Sex Or Porn Detox: 4 Steps

Detox Wooden Letterpress ConceptIf you struggle with compulsive sexual behavior, what about “detoxing” from porn and/or sex? Detoxes seem to be all the rage. People are removing certain types of foods from their diets; experimenting with lessening or simply removing the levels of alcohol consumed, all in an effort to rid the body of toxins and to hopefully feel better. Comedian Jim Norton recently spoke openly about his sexual addictions and how difficult it was for him to stop: “You gotta detox and then see who you really are and what you really like…”

The purpose of detoxifying or cleansing the body in the most basic definition is, well, pretty much just what it sounds like: cleaning (or helping clean) out the body. Some people cleanse with a specific goal in mind while others do so for the overall effects that are meant to come from detoxing — like increased energy, feeling better physically, and increased mental capacity.

Detoxing from sex and/or pornography speaks to some of this too, but the deeper story is an emotional one. Similar to Norton’s observation of seeing who you really are, what exactly happens when you stop using porn or sex addictions as a coping strategy? Have you ever really tried to see?

The Cleansing Process

1. Define the toxins

What exactly will you be removing? Be specific. Think of a specific sexual compulsion, people, porn sites, etc. You may want to start small and work your way up (gradually) or simply go for it and omit everything you feel is addictive.

Quitting porn is different from stopping smoking or drinking alcohol. What complicates stopping porn or sex addictions is that you still want to be sexual. You need to learn how to sort through your behaviors and patterns and determine if they are “normal” sexual urges or addictive tendencies. If this is difficult or next to impossible for you to determine, then it may be best to simply cut out masturbation (at least for a long while) and certainly cut out viewing pornography.
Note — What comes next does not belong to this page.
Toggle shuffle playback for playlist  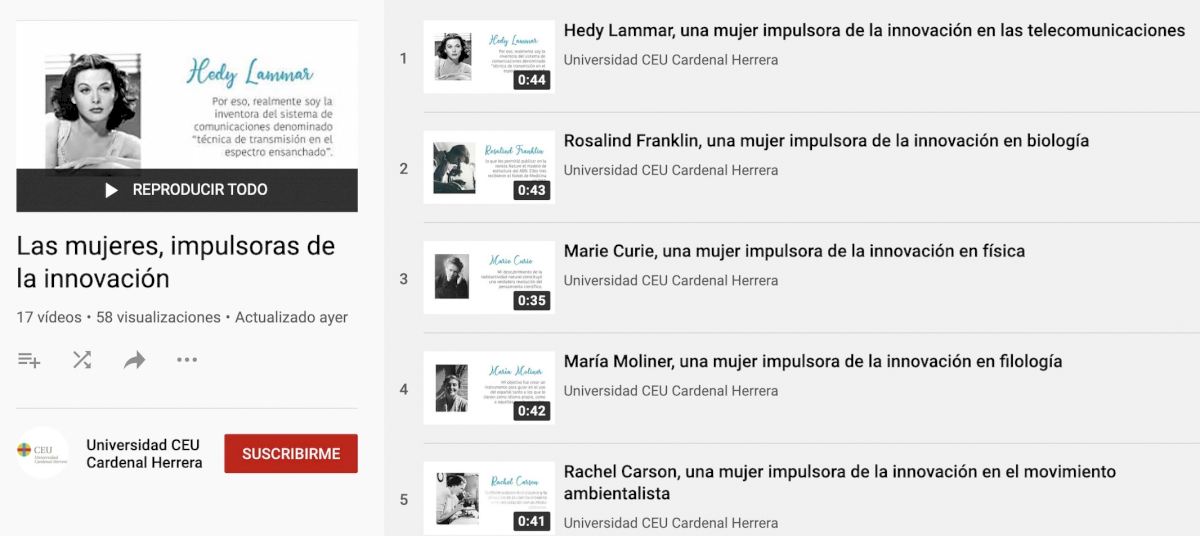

2. How long will your detox be?

Set a realistic goal for how long you want to try to detox. It could be a month, a week, or even a day. During this process, keep a log of your feelings, actions, and reactions. No matter how long you plan, do expect to feel some type of withdrawal. Similar to other types of addictions, like alcohol, smoking, coffee, exercise, your body will react to not doing something you have depended on and are used to doing. Understanding withdrawal will help you as you make the transition.

3. Replacement behaviors

What types of activities would you like to do while you are transitioning? Think of developing a sort of wellness plan, because you will likely need one.

Exercise — it’s important to try to replicate the energy bursts you get from acting out sexually compulsion. Physical movement not only helps with that but makes you feel better too.

Hobbies — creative endeavors, like painting, music, woodworking, and gardening are examples. Choose something you have enjoyed in the past or choose something new.

Mindfulness — make the time to quiet your mind. Meditation, prayer, or simply breathing all provide avenues to access the present moment.

4. Rewards and Compassion

If you are able to reach your goal(s), treat yourself to a suitable reward. Plan something in honor of your accomplishment. If you fall short, remember to treat yourself with kindness and regroup. A slip does not need to be a slide.